Begin at the top of the following data. Copy each line exactly until you have copied the line containing "Click the chevron beside Show".

━━ Information ━━

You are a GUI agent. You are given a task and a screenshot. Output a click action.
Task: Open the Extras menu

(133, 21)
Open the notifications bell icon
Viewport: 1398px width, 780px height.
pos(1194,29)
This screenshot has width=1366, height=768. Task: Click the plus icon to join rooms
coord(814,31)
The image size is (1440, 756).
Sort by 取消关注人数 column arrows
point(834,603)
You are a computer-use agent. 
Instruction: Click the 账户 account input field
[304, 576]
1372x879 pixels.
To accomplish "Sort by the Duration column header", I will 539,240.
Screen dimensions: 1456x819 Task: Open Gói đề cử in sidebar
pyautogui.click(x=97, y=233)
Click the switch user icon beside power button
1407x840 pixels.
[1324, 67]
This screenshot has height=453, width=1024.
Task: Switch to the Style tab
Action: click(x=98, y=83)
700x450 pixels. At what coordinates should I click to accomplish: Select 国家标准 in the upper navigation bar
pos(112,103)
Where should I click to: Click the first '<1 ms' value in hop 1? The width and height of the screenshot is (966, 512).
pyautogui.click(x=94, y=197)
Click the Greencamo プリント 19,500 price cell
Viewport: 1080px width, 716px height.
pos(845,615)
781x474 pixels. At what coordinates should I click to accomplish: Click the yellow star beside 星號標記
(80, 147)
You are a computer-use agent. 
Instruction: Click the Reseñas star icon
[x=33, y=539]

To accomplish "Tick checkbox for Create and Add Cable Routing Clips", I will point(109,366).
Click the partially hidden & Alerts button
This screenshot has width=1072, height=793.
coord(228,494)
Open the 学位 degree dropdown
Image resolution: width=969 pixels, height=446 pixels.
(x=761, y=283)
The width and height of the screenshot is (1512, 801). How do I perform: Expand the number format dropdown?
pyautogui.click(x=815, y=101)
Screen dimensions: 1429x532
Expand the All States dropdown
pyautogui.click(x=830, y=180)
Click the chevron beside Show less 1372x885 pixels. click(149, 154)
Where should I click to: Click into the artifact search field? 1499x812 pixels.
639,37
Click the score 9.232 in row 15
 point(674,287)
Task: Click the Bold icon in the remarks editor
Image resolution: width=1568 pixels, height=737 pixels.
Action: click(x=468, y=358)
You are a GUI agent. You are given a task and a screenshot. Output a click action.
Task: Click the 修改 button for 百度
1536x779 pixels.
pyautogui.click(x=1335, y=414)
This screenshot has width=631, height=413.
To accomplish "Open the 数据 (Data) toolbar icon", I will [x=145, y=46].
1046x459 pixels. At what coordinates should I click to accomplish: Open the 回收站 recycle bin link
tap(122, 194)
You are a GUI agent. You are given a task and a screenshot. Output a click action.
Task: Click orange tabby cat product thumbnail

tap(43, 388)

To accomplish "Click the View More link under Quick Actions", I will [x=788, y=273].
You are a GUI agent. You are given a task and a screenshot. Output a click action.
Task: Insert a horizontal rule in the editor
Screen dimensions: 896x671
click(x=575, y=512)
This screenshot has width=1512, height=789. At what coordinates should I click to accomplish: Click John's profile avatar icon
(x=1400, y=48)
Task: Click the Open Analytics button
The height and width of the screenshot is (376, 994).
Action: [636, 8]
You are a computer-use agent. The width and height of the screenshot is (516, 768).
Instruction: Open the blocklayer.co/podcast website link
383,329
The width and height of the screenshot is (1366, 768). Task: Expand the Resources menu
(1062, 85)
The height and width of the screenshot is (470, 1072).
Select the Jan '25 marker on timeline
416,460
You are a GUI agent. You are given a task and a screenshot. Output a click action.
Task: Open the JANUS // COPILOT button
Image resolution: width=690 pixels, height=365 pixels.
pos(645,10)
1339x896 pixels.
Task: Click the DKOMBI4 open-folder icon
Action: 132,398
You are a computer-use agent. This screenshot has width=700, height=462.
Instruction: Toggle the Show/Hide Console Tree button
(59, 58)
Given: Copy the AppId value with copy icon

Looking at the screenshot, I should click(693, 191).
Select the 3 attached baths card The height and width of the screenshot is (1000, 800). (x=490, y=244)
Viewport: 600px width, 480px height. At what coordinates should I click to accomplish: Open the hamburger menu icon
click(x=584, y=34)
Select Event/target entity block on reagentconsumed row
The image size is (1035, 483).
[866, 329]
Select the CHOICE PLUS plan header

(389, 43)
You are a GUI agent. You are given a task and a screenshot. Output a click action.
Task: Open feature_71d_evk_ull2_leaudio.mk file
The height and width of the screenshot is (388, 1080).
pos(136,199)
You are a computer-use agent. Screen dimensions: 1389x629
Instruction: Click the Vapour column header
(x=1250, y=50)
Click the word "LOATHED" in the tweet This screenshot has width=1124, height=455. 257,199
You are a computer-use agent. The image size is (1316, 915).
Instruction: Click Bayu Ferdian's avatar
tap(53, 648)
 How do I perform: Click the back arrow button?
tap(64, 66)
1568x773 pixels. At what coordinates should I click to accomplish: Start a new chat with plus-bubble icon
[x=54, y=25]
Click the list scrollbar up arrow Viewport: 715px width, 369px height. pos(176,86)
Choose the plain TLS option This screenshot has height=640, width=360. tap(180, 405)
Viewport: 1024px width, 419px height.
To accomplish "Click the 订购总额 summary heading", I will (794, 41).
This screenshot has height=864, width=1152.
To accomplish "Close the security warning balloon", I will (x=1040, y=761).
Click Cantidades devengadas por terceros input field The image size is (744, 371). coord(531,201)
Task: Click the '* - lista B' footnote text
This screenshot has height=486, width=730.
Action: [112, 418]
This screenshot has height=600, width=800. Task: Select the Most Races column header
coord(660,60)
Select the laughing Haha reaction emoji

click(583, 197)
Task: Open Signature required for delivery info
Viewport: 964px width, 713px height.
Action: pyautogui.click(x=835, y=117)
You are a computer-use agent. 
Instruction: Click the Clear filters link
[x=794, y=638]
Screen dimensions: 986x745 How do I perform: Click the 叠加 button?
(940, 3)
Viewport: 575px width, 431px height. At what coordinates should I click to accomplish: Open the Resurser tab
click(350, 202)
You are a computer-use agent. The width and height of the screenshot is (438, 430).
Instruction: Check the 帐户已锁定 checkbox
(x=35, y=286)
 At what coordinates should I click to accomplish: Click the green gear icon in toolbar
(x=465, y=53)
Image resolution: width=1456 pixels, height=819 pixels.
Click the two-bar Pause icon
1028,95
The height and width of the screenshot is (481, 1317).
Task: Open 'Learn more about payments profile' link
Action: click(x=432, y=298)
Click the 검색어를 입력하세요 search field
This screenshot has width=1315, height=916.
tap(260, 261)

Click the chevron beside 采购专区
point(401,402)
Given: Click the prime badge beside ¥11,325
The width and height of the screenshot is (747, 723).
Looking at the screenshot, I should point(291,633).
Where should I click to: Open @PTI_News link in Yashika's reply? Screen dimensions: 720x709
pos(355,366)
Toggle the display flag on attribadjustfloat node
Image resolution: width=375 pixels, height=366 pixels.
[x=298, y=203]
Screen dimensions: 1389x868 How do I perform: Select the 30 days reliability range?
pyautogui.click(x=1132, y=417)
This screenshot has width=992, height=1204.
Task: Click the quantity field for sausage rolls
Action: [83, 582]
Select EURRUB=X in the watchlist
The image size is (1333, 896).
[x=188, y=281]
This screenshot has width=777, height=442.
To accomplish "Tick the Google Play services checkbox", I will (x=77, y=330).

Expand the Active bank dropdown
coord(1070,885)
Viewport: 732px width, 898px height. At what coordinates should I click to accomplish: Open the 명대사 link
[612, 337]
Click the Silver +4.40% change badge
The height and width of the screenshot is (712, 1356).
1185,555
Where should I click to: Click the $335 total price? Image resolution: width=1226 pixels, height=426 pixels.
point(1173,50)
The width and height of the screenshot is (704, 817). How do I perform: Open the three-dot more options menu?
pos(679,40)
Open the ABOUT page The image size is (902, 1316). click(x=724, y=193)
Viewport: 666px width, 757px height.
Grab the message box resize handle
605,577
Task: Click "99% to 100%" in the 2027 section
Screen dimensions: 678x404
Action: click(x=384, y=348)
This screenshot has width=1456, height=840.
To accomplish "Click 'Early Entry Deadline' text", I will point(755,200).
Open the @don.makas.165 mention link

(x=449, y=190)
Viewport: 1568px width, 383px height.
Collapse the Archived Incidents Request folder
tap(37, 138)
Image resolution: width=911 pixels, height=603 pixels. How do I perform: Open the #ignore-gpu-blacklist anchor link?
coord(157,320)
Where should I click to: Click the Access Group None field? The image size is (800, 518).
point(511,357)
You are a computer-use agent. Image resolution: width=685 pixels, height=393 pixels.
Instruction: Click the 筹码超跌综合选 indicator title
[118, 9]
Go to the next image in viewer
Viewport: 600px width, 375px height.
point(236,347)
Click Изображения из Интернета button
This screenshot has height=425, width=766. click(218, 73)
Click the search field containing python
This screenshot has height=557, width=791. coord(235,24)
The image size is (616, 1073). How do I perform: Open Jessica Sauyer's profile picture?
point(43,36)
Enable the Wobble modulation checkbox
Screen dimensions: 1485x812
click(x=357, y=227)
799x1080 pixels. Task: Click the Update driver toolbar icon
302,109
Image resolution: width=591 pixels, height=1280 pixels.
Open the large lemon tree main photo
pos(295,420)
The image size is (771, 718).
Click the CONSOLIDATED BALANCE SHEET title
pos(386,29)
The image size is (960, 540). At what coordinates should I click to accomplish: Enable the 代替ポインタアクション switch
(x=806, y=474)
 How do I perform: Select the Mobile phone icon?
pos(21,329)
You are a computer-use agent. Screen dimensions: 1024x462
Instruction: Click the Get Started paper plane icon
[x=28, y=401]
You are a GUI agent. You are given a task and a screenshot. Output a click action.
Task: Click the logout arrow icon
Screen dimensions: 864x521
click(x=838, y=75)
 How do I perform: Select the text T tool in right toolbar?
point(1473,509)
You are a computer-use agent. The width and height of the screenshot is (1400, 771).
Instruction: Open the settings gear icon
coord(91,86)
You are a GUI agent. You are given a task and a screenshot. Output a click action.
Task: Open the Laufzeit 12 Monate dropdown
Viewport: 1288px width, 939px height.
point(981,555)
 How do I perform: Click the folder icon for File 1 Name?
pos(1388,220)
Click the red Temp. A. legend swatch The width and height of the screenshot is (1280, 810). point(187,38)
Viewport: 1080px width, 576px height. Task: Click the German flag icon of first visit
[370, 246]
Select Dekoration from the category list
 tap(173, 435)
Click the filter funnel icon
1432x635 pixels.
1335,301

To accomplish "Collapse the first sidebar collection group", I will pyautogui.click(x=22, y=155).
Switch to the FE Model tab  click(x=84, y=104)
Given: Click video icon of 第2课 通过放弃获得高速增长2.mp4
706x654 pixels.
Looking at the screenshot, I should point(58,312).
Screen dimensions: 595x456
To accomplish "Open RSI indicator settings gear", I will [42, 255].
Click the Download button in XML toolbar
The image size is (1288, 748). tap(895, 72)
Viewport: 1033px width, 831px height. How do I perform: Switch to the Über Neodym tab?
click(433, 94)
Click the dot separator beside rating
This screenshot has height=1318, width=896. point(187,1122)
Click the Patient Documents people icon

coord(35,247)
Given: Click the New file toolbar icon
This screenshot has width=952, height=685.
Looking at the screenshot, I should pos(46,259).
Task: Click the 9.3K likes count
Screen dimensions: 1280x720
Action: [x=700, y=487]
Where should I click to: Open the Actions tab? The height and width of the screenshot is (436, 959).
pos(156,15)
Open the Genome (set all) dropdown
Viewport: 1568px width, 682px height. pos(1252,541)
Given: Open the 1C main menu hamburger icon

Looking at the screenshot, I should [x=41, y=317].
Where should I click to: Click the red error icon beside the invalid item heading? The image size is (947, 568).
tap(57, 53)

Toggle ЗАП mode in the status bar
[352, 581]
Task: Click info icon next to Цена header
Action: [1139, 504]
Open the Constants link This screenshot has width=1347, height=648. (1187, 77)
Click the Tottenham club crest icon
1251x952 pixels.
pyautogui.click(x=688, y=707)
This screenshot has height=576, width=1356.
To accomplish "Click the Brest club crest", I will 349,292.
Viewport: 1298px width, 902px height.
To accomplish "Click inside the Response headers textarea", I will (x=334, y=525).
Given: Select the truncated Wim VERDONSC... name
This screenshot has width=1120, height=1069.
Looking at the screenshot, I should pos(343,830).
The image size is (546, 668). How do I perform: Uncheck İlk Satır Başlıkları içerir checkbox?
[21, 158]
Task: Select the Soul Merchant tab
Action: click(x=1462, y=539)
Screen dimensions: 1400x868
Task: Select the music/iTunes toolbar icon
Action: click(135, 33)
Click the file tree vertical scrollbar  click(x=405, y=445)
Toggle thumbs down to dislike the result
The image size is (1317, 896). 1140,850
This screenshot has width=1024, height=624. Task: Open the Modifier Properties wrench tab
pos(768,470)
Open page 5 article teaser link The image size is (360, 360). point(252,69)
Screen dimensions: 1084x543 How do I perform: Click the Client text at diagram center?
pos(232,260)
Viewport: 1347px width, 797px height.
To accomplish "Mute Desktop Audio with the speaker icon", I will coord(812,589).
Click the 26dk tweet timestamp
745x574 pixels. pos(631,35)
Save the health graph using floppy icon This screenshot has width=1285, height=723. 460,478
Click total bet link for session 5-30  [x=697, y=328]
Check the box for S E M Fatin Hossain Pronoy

━━━

| Your response |
You are a GUI agent. You are given a task and a screenshot. Output a click action.
Task: Open the Extras menu

(133, 21)
Open the notifications bell icon
Viewport: 1398px width, 780px height.
pos(1194,29)
This screenshot has width=1366, height=768. Task: Click the plus icon to join rooms
coord(814,31)
The image size is (1440, 756).
Sort by 取消关注人数 column arrows
point(834,603)
You are a computer-use agent. 
Instruction: Click the 账户 account input field
[304, 576]
1372x879 pixels.
To accomplish "Sort by the Duration column header", I will 539,240.
Screen dimensions: 1456x819 Task: Open Gói đề cử in sidebar
pyautogui.click(x=97, y=233)
Click the switch user icon beside power button
1407x840 pixels.
[1324, 67]
This screenshot has height=453, width=1024.
Task: Switch to the Style tab
Action: click(x=98, y=83)
700x450 pixels. At what coordinates should I click to accomplish: Select 国家标准 in the upper navigation bar
pos(112,103)
Where should I click to: Click the first '<1 ms' value in hop 1? The width and height of the screenshot is (966, 512).
pyautogui.click(x=94, y=197)
Click the Greencamo プリント 19,500 price cell
Viewport: 1080px width, 716px height.
pos(845,615)
781x474 pixels. At what coordinates should I click to accomplish: Click the yellow star beside 星號標記
(80, 147)
You are a computer-use agent. 
Instruction: Click the Reseñas star icon
[x=33, y=539]

To accomplish "Tick checkbox for Create and Add Cable Routing Clips", I will point(109,366).
Click the partially hidden & Alerts button
This screenshot has width=1072, height=793.
coord(228,494)
Open the 学位 degree dropdown
Image resolution: width=969 pixels, height=446 pixels.
(x=761, y=283)
The width and height of the screenshot is (1512, 801). How do I perform: Expand the number format dropdown?
pyautogui.click(x=815, y=101)
Screen dimensions: 1429x532
Expand the All States dropdown
pyautogui.click(x=830, y=180)
Click the chevron beside Show less 1372x885 pixels. click(149, 154)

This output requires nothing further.